El agua es la bebida más esencial y saludable para el ser humano, ya que hidrata, regula la temperatura corporal, facilita la digestión y permite el correcto funcionamiento de todos los órganos. Frente a una oferta cada vez más amplia de refrescos, bebidas energéticas, cafés o alcohol, optar por el agua puede parecer una decisión simple o aburrida. Sin embargo, para algunas personas se convierte en toda una declaración de principios.
Es el caso de Peter, un hombre de 59 años conocido por su estilo de vida sobrio y viajero, que lleva 30 años bebiendo exclusivamente agua y asegura que nunca ha sentido que renunciara a nada. Vive cerca de Ámsterdam y compra cada semana en el mercado ecológico de su pueblo, una rutina que mezcla ahorro, activismo y convicciones personales. Su historia habla de una forma de entender el consumo y el medio ambiente.
Peter explica que sus viajes le abrieron los ojos. "Durante treinta años, solo he bebido agua. Nada de refrescos, ni alcohol, ni café, ni té... nada. Nunca he sentido que me perdiera nada", explica en declaraciones a Trouw. A sus 59 años, no atribuye su bienestar solo a la abstinencia de bebidas estimulantes o alcohólicas, sino a un conjunto de hábitos que, dice, le han dado más libertad que renuncia, como una dieta sencilla, una vida comunitaria o un compromiso con causas sociales.
Un modo de vida sostenible
Su decisión de beber solo agua no es un gesto aislado, sino que parte de una manera coherente de estar en el mundo.

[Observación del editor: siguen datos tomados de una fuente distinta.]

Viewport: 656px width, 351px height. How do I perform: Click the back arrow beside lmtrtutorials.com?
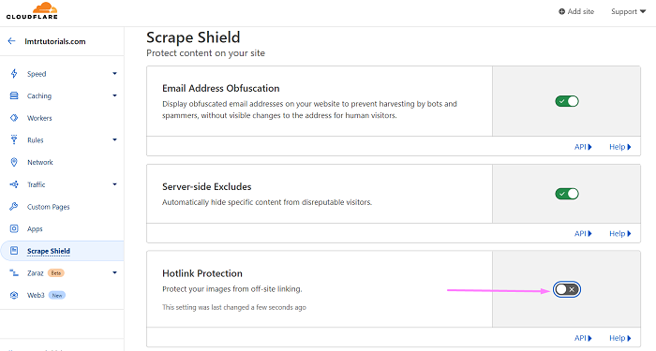tap(11, 41)
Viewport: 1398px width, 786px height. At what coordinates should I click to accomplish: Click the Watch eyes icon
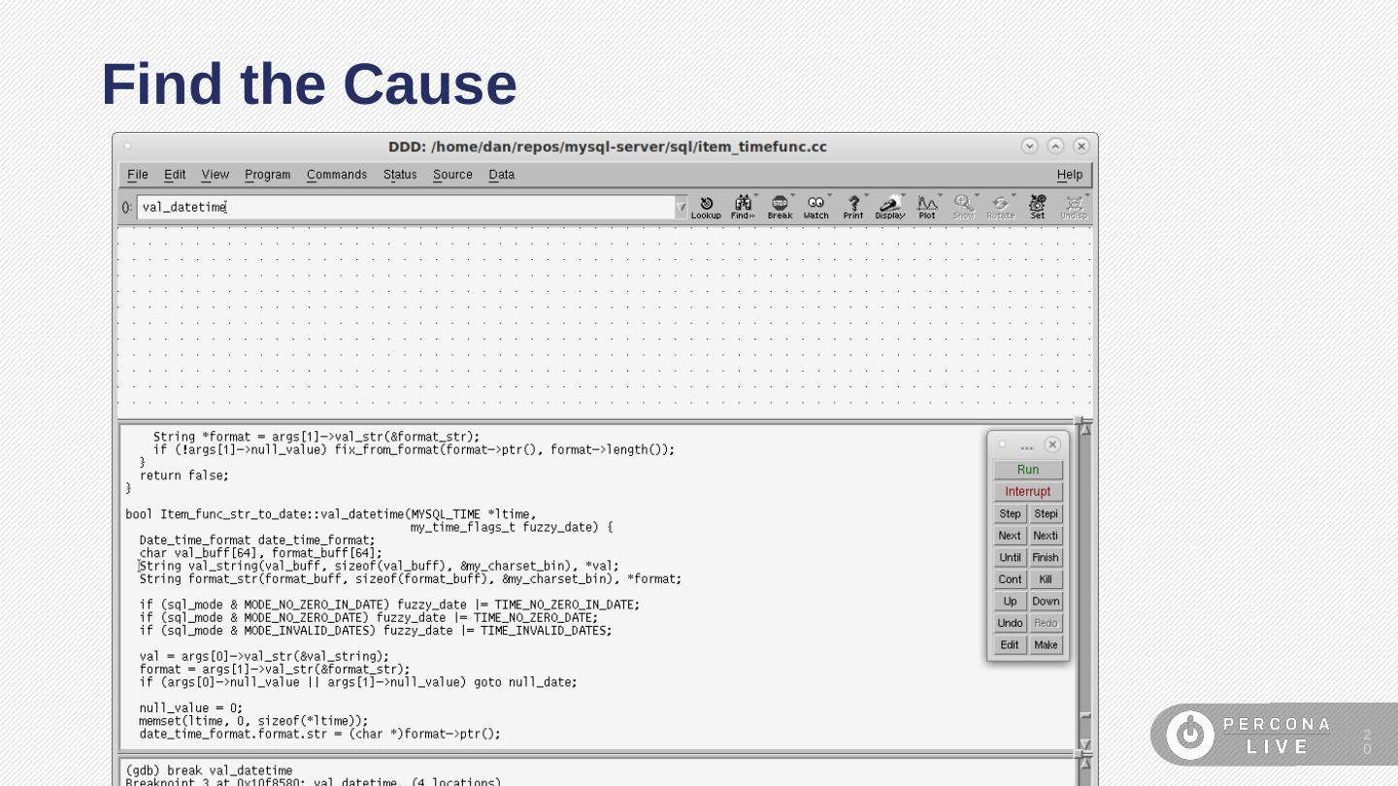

Peter lleva décadas intentando reducir su impacto y consumir de forma más consciente. Recuerda un viaje a Borneo en 1999, donde pasó horas observando extensas zonas cultivadas con piñas, lo que le hizo reflexionar sobre la pérdida de biodiversidad. Esto le marcó tanto que le empujó a priorizar productos locales y sostenibles en Ekoplaza, un supermercado ecológico de alimento sostenibles de su pueblo.

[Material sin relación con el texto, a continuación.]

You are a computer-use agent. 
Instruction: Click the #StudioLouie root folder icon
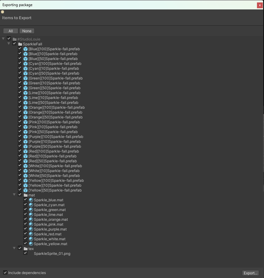coord(14,39)
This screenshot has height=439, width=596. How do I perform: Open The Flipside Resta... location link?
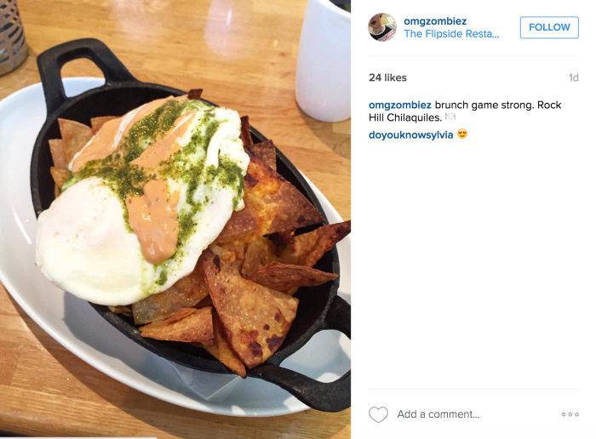(x=451, y=34)
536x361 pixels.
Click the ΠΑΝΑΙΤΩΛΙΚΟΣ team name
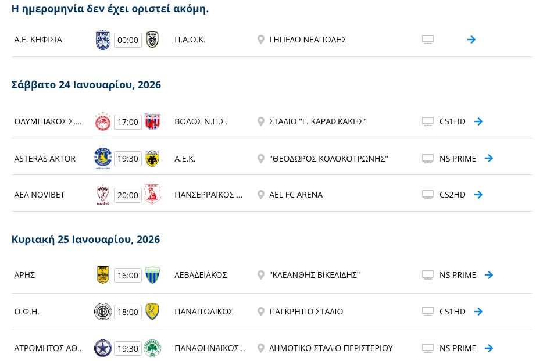pos(203,312)
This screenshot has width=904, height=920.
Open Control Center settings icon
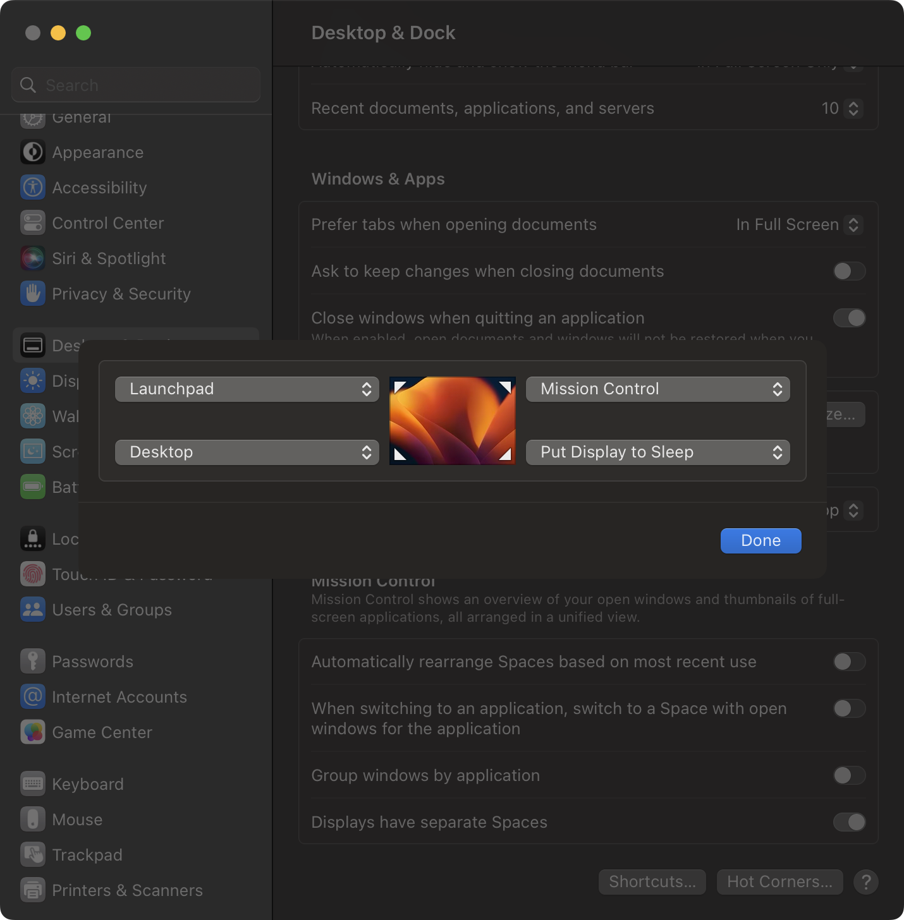point(33,223)
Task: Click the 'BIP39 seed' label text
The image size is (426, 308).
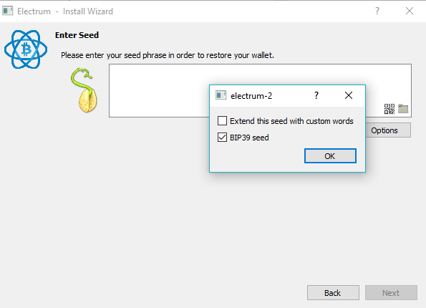Action: pyautogui.click(x=249, y=138)
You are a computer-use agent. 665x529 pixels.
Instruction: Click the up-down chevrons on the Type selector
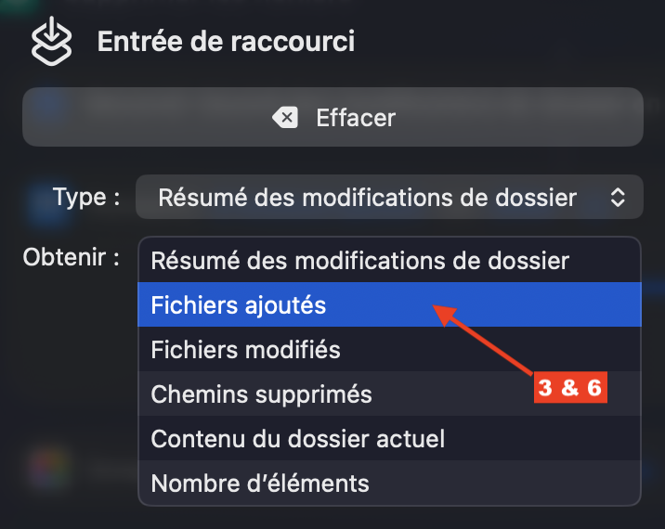point(618,197)

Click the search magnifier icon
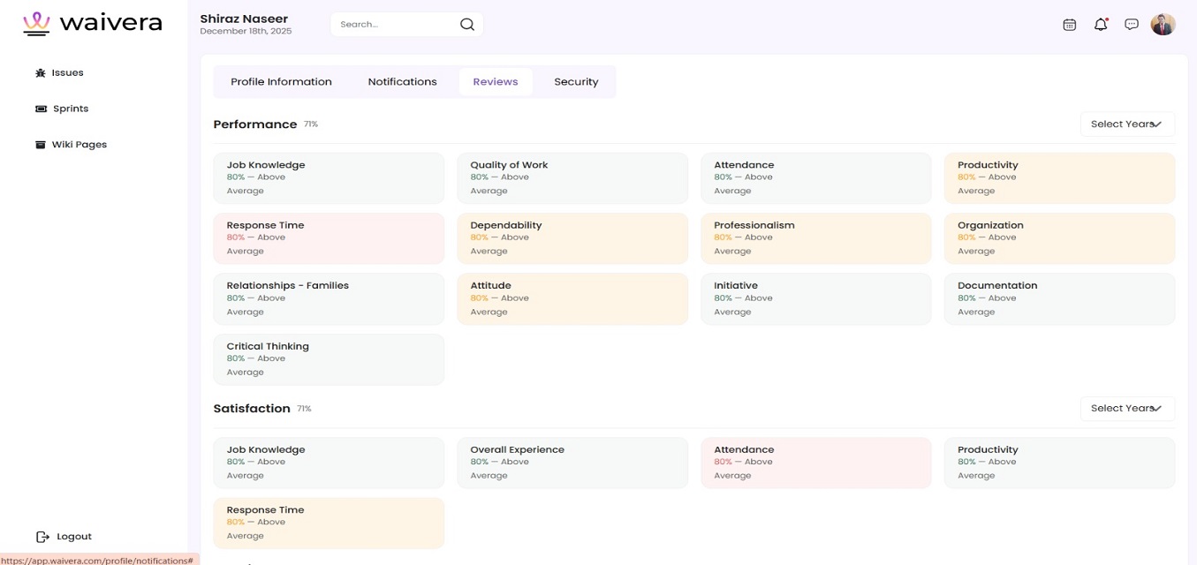[x=467, y=25]
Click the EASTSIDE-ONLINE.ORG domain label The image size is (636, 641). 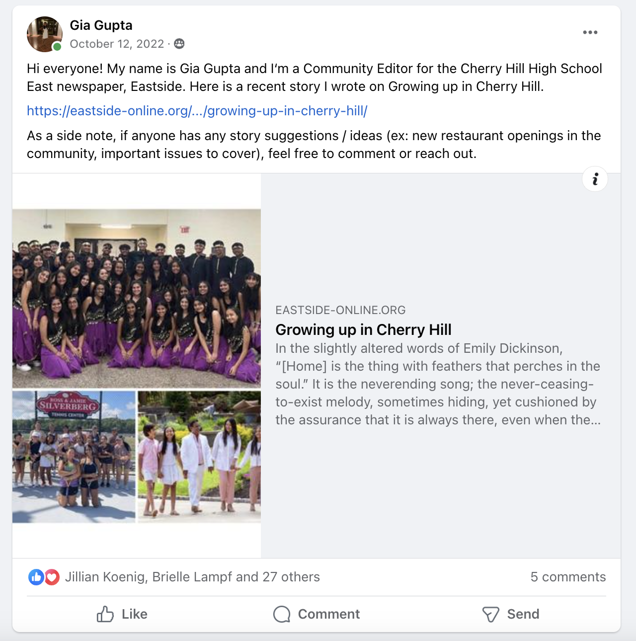click(340, 310)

Por ello, ahora su cesta de la compra se ha vuelto muy concreta y algo más cara en comparación a cómo era antes. Peter cita, por ejemplo, una mantequilla cuyo precio ronda los 6,17 euros y que él rechaza por principios de calidad y sostenibilidad. Para ajustar su presupuesto, el hombre recurre a trucos prácticos, como comprar pan del día anterior con descuentos de hasta el 50% para evitar desperdicio y estirar el dinero.
Y aunque vive con recursos modestos, ya que dice llevar más de veinte años con unos 1.200 euros netos al mes, no escatima en experiencias: viaja con muy bajo presupuesto, camina semanas enteras por Europa y utiliza redes alternativas de alojamiento. El verano pasado pasó cinco semanas y media recorriendo Austria, Eslovenia e Italia por tan 550 euros. Además, Peter dice que si le sobra algo de dinero prefiere invertirlo en proyectos que considera útiles para el planeta, como la energía eólica y otras iniciativas sostenibles.